4.4: Systems with internal structure

Section 4.2 presented essentially Einstein’s original proof of \(E = mc^2\), which has been criticized on several grounds. A detailed discussion is given by Ohanian.¹ Putting aside questions that are purely historical or concerned only with academic priority, we would like to know whether the proof has logical flaws, and also whether the claimed result is only valid under certain conditions. We need to consider the following questions:

1. Does it matter whether the system being described has finite spatial extent, or whether the system is isolated?
2. Does it matter whether parts of the system are moving at relativistic velocities?
3. Does the low-velocity approximation used in Einstein’s proof make a difference?
4. How do we handle a system that is not made out of point-like particles, e.g., a capacitor, in which some of the energy-momentum is in an electric field?

The following example demonstrates issues 1-3 and their logical connections; the definitional question 4 is addressed in chapter 9.

Suppose that two beads slide freely on a wire, bouncing elastically off of each other and also rebounding elastically from the wire’s ends. Their world-lines are shown in figure \(\PageIndex{1}\). Let’s say the beads each have unit mass. In frame \(o\), the beads are released from the center of the wire with velocities \(±u\). For concreteness, let’s set \(u = 1/2\), so that the system has internal motion at relativistic speeds. In this frame, the total energy-momentum vector of the system, on the surface of simultaneity labeled \(1\) in figure \(\PageIndex{1}\), is \(p = (2.31,0)\). That is, it has a total mass-energy of \(2.31\) units, and a total momentum of zero (meaning that this is the center of mass frame). As time goes on, an observer in this frame will say that the balls reach the ends of the wire simultaneously, at which point they rebound, maintaining the same total energy-momentum vector \(p\). The mass of the system is, by definition,

\[m = \sqrt{p_{t}^{2} - p_{x}^{2}} = \sqrt{2.31}\]

and this mass remains constant as the balls bounce back and forth. Now let’s transform into a frame \(o'\), moving at a velocity \(v = 1/2\) relative to \(o\). If velocities added linearly in relativity, then the initial velocities of the beads in this frame would be \(0\) and \(-1\), but of course a material object can’t move with speed \(|v| = c = 1\), and velocities don’t add linearly. Applying the correct velocity addition formula for relativity, we find that the beads have initial velocities \(0\) and \(-0.8\) in this frame, and if we compute their total energy-momentum vector, on surface of simultaneity \(2\) in figure \(\PageIndex{1}\), we get \(p' = (2.67,-1.33)\). This is exactly what we would have gotten by taking the original vector \(p\) and pushing it through a Lorentz transformation. That is, the energy-momentum vector seems to be acting like a good four-vector, even though the system has finite spatial extent and contains parts that move at relativistic speeds. In particular, this implies that the system has the same mass \(m = \sqrt{2.31}\) as in \(o\), since \(m\) is the norm of the \(p\) vector, and the norm of a vector stays the same under a Lorentz transformation.

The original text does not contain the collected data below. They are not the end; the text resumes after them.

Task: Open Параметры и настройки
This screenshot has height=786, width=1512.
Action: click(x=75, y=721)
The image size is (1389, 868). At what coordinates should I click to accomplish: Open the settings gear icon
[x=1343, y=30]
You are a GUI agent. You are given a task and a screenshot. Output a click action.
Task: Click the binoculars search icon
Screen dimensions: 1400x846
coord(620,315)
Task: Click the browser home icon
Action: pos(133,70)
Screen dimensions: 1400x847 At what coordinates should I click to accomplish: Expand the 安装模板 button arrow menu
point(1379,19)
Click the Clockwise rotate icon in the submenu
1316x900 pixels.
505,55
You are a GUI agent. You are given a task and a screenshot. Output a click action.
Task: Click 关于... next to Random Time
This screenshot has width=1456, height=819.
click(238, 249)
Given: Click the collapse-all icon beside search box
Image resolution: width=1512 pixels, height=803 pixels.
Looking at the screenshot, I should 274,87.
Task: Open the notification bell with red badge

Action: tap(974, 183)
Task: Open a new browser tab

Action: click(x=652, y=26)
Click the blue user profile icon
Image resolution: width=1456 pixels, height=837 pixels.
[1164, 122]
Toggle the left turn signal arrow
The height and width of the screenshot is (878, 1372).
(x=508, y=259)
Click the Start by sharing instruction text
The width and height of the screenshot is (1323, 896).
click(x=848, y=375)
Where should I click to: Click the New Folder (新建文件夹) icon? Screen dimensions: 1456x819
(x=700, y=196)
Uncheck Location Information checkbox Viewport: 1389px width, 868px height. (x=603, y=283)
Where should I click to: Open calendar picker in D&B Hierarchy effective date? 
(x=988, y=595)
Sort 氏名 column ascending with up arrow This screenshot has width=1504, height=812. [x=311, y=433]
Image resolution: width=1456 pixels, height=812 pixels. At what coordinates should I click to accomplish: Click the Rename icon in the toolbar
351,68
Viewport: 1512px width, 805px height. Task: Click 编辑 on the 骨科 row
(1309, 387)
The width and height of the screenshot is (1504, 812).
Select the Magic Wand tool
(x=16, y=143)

But now consider surface \(3\), which, like \(2\), observer \(o'\) considers to be a surface of simultaneity. At this time, \(o'\) says that both beads are moving to the left. Between time \(2\) and time \(3\), \(o'\) says that the system’s total momentum has changed, while its total massenergy stayed constant. Its mass is different, and the total energy-momentum vector \(p'\) at time \(3\) is not related by a Lorentz transformation to the value of \(p\) at any time in frame \(o\). The reason for this misbehavior is that the right-hand bead has bounced off of the right end of the wire, but because \(o\) and \(o'\) have different opinions about simultaneity, \(o'\) says that there has not yet been any matching collision for the bead on the left.

But all of these difficulties arise only because we have left something out. When the right-hand bead bounces off of the right-hand end of the wire, this is a collision between the bead and the wire. After the collision, the wire rebounds to the right (or a vibration is created in it). By ignoring the rebound of the wire, we have violated the law of conservation of momentum. If we take into account the momentum imparted to the wire, then the energy-momentum vector of the whole system is conserved, and must therefore be the same at \(2\) and \(3\).

The upshot of all this is that \(E = mc^2\) and the four-vector nature of \(p\) are both valid for systems with finite spatial extent, provided that the systems are isolated. “Isolated” means simply that we should not gratuitously ignore anything such as the wire in this example that exchanges energy-momentum with our system. To give a general proof of this, it will be helpful to develop the idea of the stress-energy tensor (section 9.2), which allows a succinct statement of what we mean by conservation of energy-momentum. A proof is given in section 9.3.